● **Passage**:
Indigenous to South Africa, Oxalis pes-caprae is an invasive species and noxious weed in many other parts of the world, including the United States (particularly coastal California), Europe, The Middle East, and Australia.

===Control===
The plant has a reputation for being very difficult to eliminate by mechanical methods once it has spread over an area of land. The weed propagates largely through its underground bulbs and this is one reason why it is so difficult to eradicate, as pulling up the plant, even with the roots, can leave some of the bulbs behind. Soil in which the plant has grown is generally contaminated with many small bulbs.

Kluge & Claassens (1990) reported a potential biocontrol agent using Klugeana philoxalis, a larval feeder on shoots of O. pes-caprae.

Two studies have reported successful control using two different non-selective, consumer-grade herbicides. Imazapyr applied in late March 2016 at low concentration appeared to completely prevent re-sprouting of O. pes-caprae bulbs in the San Francisco area. Glyphosate was used successfully on a Mediterranean island, reported in 2019.

==Hazards==

The leaves or roots are used in some parts of the world as a food, although the high levels of calcium oxalate in the plant may bear some risks. Such risks can be reduced if the plant parts are boiled first. Oxalic acid is toxic in large quantities, a concern in regions such as southern Australia where Oxalis pes-caprae grows invasively in enormous quantities and in high densities. Various sources suggest that oxalis ingestion causes calcium oxalate kidney stones, but clinical experience and physiological considerations make it unlikely that any realistic intake of Oxalis would affect human liability to kidney stones. Accordingly, some Australian references to the hazards of oxalis to livestock tend to be dismissive of this risk.

However, in spite of its comparatively benign nature, where it has become dominant in pastures, as sometimes happens outside South Africa, Oxalis pes-caprae certainly can cause dramatic stock losses. For example, when hungry stock, such as sheep released just after being shorn, are let out to graze in a lush growth of Oxalis pes-caprae, they may gorge on the plant, with fatal results, as has been found in South Australia at least.

Such stock fatalities patently have little logical connection with the presence or absence of oxalate kidney stones. For one thing, the fatal effects on sheep are far too rapid to result from the growth of bulk kidney stones. The plant has been found to be nutritious, but too acidic to be good fodder, largely being left untouched by grazing stock. When stock do consume large quantities, the effects typically involve death in several weeks with symptoms suggesting chronic oxalate poisoning, including tetany, or sudden death with extensive renal damage. Such damage suggests the twofold effect of calcium immobilisation (the tetany) and the formation of Calcium Oxalate Monohydrate raphides in the kidney tissue. The histotoxic effects of the raphides in kidney have by now been investigated.

Oxalis poisoning of stock is not a serious forage concern in South African pastures, unless exceptionally favoured by overgrazing.

== Uses ==
The plant is palatable and in modest quantities is reasonably harmless to humans and livestock. In South Africa it is a traditional ingredient in dishes such as waterblommetjiebredie ('water flower stew').

The plant has been used in various ways as a source of oxalic acid, as food, and in folk medicine. The raw bulbs have been used to deal with tapeworm and possibly other worms. The plant has been used as a diuretic, possibly hazardously. The lateral underground runners, which tend to be fleshy, have been eaten raw or boiled and served with milk. The golden petals can be used to produce a yellow dye.

● **Dataset entries**:
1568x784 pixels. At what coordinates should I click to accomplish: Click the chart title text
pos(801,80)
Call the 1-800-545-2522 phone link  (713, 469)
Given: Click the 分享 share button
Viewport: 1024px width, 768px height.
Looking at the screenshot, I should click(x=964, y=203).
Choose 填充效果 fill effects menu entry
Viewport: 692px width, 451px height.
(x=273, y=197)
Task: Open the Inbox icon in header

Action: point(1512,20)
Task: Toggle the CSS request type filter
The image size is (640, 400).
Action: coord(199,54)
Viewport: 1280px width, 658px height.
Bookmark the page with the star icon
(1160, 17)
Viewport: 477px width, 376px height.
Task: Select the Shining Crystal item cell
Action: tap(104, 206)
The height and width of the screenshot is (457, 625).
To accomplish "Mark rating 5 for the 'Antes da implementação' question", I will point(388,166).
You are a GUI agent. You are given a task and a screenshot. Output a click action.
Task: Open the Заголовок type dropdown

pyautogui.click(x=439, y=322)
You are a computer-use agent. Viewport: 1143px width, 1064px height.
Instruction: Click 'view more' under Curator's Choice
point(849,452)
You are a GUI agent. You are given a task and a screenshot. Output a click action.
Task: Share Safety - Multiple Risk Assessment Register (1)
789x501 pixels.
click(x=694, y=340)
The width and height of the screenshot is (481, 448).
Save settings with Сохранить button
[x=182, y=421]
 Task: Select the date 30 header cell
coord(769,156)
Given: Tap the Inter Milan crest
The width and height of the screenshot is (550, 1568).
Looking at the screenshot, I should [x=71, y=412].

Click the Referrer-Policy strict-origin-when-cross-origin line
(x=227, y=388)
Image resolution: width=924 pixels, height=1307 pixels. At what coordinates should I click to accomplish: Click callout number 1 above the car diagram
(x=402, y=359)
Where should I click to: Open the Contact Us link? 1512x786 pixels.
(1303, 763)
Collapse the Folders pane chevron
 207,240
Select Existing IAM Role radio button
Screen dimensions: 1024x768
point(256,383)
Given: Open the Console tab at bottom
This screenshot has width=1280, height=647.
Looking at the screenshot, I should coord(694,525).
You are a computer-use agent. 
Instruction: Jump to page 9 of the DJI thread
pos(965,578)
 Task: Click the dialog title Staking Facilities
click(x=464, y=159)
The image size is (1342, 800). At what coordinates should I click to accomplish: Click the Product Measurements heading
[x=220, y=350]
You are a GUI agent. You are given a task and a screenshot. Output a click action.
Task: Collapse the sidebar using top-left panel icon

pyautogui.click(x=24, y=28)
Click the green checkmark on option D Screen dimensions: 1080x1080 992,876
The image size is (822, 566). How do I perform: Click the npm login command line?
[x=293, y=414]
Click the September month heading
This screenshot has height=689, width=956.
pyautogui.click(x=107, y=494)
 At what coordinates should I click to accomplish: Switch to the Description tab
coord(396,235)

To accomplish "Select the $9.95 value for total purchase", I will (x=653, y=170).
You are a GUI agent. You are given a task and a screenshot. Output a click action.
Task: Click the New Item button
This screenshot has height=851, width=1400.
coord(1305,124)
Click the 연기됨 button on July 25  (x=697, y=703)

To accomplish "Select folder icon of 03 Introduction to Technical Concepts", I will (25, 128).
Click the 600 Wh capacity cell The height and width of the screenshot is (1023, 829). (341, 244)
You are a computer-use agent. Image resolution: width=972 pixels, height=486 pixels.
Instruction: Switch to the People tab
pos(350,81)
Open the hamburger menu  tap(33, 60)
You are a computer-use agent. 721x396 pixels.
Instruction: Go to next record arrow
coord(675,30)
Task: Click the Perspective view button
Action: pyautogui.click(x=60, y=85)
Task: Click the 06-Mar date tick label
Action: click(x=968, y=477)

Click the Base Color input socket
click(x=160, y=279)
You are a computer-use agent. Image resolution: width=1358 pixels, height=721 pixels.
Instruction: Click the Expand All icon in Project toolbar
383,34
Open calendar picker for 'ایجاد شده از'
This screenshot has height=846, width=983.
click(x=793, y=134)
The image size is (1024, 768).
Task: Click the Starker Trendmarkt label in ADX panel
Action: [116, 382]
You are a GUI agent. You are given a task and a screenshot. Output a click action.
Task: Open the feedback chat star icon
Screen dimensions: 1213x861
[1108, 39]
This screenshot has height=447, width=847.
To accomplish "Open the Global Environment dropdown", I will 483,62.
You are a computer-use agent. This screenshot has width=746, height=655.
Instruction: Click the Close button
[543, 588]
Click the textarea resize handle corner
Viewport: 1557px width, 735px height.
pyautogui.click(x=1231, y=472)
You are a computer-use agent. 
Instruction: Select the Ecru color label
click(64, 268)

● **Required action A**:
List every part of the world outside its native range where the passage on Oxalis pes-caprae says the plant is an invasive species and noxious weed.
● **Required action B**:
Using the passage on Oxalis pes-caprae, explain why the plant is so difficult to eradicate once it has spread.

● **Your solution A**:
- The United States (particularly coastal California)
- Europe
- The Middle East
- Australia

● **Your solution B**:
The plant spreads largely through its underground bulbs. Pulling it up, even with the roots, can leave some bulbs behind, and soil where it has grown is generally contaminated with many small bulbs.